Longmont author Micheline Burger has published a memoir, “Firelines: Mountains, Memories and Fire,” about her family’s connection to Spanish Peaks, and their recovery from the destructive East Peak fire.
The book follows her parents’ emigration from Germany to the United States, and her family’s settlement in Southern Colorado.
“My parents basically grew up and met in the Harz mountains in Germany, and when they came to the United States, they looked for a spot to have a retreat to vacation at, which was similar to that,” she explained. “They gravitated toward the Rocky Mountains and eventually bought some property down in the Spanish Peaks.”
Burger and her husband purchased another property in 1993 at the base of the East Spanish Peak, and built a house there.

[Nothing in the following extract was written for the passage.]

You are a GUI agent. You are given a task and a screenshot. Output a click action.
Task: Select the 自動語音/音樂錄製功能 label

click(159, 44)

“That was a really wonderful family retreat for all of us,” she said. “We absolutely loved it — we spent so much wonderful time there.”
Then in 2013, the East Peak fire burned around 13,500 acres, and destroyed her beloved home and property.

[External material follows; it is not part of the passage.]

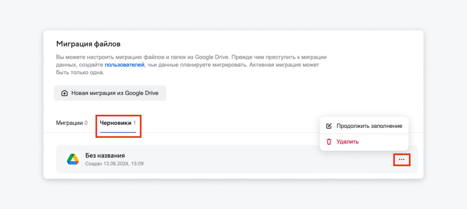Viewport: 467px width, 209px height.
Task: Click the draft row in the list
Action: (234, 159)
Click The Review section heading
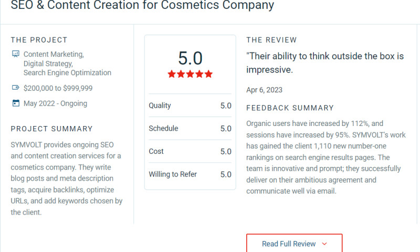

“My parents at the time had a smaller house about two miles south of where our place was, and that all burned as well,” Burger explained. “So it was a real tragic situation, and it took me a long time to kind of come to grips with what had happened — not just to our family personally, but also to the land.”
Her memoir reveals her family’s healing process, and their acceptance that the beautiful place where they grew up would never be the same.
As the anniversary of the Marshall fire approaches, Burger hopes Coloradans will relate to her story and its message of resilience, she said.
“My husband and I are in the process right now, nearly 10 years later, of rebuilding — but it took us that long to emotionally get to the point where we said, ‘we are accepting that the land is different, but we want to continue to have that experience in the mountains.’”
Burger, a mother of five, lost her eldest son to cancer in 2018. He was an avid outdoorsman who loved the property, she said.
“This is kind of a tribute as well, to him,” Burger explained. “He knew he had terminal cancer in the last six months of his life, and he wanted to be cremated and have his ashes scattered mostly in the Spanish Peaks, but also in the Rocky Mountains, because that is the place where he always found refuge and rejuvenation.”
He told his mother that the loss of their home in the fire was “the reality of impermanence,” she said.
Burger and her family now frequently visit their Spanish Peaks property and their friends, who live nearby.
“We all share the love of the Spanish Peaks,” she said.